El alma de Federico Fellini


[Carta del Director de cine Federico Fellini al sacerdote jesuita Charles Reinert,1957]

Mi querido padre,

Usted me pide algunas notas sobre la concepción espiritual de mi mundo cinematográfico.

No es fácil contestar a esta pregunta, porque nunca me he planteado desarrollar en mis películas una concepción particular de la vida.

Podría alegar únicamente esto: soy un hombre, como tantos otros, que está viviendo su propia experiencia, un hombre que mira con humildad las cosas que le rodean, con respeto, con una curiosidad ingenua y sobre todo con amor. De este amor nacen la ternura y la piedad que siento por todas aquellas criaturas que me voy encontrando.

No soy pesimista, ni quiero serlo, pero mis preferencias se inclinan por aquellos que más sufren, que son víctimas de la maldad, de la injusticia y del engaño.

No me siento capaz de condenar a nadie, pero me gustaría poder ayudar a todos con el mundo de mis intuiciones y con el don de mis experiencias. Las criaturas de mis películas han nacido de estos contactos humanos, de las voces que oigo y que recojo dentro y fuera de mí, de una profunda necesidad de contestar, sin traicionar sus esperanzas.

Tal vez mi mundo espiritual reside precisamente en este deseo instintivo de hacer el bien a quien sólo conoce el mal, de no dejar a nadie sumido en la desesperación, en procurar que los demás vean siempre una esperanza, la posibilidad de una vida mejor, en descubrir en todos, incluso en los más malvados, un núcleo de bondad y de amor.

En el desarrollo de estos temas fundamentalmente humanos y comunes, me encuentro a menudo frente a sufrimientos y desventuras que superan los límites de nuestra propia capacidad. Es entonces cuando nace la intuición y la fe en los valores que trascienden a nuestra naturaleza.

Ya no me bastan el inmenso mar y el lejano cielo que tanto amo en mis películas: más allá del mar y del cielo, incluso a través de una angustia o de la dulzura de una lágrima, se puede entrever a Dios, su amor, su gracia, no precisamente como un arrebato de fe teológica, sino como una profunda exigencia del alma.

Sólo así me parece que soy honrado con aquellos que sufren y que no traiciono con humanas divagaciones –tan sólo ricas en promesas y cálculos— a los que siempre han sido apaleados en la vida, explotados, maldecidos, desgraciados.

Cuando en mis películas, la carga lírica de la inspiración, que siempre es un acto de amor, me permite esbozar una sonrisa ante un rostro en lágrimas, tenderle una mano a quien está a punto de caer en la perdición, indicarle el camino al que se ha perdido, ofrecer un ideal a quien sólo ha soñado con fantasmas; cuando consigo descubrir las aventuras de la vida y sus engaños, tengo la sensación de que no he traicionado a nadie, de que he hecho el bien, no sólo a los demás, sino también a mí mismo.
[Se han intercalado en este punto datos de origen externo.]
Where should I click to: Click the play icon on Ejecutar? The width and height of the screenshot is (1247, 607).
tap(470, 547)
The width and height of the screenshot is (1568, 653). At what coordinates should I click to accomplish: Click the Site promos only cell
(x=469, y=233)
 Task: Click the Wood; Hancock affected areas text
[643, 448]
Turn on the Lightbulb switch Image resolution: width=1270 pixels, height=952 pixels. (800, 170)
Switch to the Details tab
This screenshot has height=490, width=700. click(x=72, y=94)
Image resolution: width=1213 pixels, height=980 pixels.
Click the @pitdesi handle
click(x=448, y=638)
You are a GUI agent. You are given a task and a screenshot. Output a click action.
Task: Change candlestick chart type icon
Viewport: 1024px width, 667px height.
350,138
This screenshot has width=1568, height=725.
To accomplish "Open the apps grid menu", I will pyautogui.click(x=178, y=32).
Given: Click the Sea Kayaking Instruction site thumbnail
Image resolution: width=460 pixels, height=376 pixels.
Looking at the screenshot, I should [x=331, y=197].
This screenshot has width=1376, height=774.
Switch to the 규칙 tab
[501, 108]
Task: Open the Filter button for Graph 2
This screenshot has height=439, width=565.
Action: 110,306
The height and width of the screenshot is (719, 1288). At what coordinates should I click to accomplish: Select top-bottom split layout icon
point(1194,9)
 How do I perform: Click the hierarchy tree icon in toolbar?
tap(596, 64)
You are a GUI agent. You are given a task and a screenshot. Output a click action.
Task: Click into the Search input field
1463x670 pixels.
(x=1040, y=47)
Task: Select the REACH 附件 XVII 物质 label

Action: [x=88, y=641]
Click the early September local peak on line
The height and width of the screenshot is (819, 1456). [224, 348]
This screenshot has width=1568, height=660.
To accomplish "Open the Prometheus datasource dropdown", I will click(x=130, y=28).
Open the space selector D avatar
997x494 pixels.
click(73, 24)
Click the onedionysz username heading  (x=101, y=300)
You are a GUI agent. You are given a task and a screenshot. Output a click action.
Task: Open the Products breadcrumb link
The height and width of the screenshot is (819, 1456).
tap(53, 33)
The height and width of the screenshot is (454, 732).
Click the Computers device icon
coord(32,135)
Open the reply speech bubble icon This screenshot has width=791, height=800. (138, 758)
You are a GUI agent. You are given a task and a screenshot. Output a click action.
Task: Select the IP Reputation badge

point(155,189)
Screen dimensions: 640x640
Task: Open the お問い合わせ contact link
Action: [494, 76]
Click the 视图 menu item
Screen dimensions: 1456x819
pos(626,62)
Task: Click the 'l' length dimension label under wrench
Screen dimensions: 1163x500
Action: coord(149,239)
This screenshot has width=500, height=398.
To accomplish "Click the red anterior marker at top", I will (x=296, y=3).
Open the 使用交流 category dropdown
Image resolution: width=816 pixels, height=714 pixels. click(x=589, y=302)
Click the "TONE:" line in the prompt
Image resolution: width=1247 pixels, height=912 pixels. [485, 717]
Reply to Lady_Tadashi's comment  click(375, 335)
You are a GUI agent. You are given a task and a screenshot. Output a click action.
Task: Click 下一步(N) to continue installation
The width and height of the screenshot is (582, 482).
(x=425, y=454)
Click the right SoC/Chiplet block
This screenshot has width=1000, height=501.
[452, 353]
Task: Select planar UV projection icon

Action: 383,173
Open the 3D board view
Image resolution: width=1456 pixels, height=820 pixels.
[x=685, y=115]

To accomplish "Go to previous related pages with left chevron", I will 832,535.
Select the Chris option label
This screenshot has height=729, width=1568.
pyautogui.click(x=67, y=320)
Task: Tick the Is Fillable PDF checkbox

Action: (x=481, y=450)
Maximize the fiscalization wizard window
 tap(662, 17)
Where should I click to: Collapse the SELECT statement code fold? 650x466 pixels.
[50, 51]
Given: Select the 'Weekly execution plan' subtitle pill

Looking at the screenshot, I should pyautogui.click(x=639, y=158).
Mis películas no se basan en la lógica de un guión, sino en una dimensión del amor; no se pierden en la polémica que no admito y tampoco se definen en un mensaje que no me siento capacitado de imponer a los demás.

“Lo Sceicco Bianco”, “I Vitelloni”, “La Strada”, “Il Bidone”, “Le Notti de Cabiria” nacieron de una sola paternidad. En este sentido pueden considerarse iguales y distintas.

Cabiria, mi última criatura, igualmente frágil, desafortunada y tierna, después de tantas desventuras y el fracaso de su ingenuo sueño de amor, sigue creyendo en el amor y en la vida. Una explosión lírica en clave musical, una serenata cantada en el bosque, cierra mi última película, cargada de tragedia, porque a pesar de todo, Cabiria lleva en su corazón el secreto de una gracia descubierta. No es cuestión de empeñarse en definir la naturaleza de esta gracia: resulta más amable dejar a Cabiria la dicha de decirnos si esta gracia es el encuentro con Dios.

Confío a mis propias películas, querido Padre, la respuesta a su pregunta sobre la concepción espiritual de mi mundo artístico.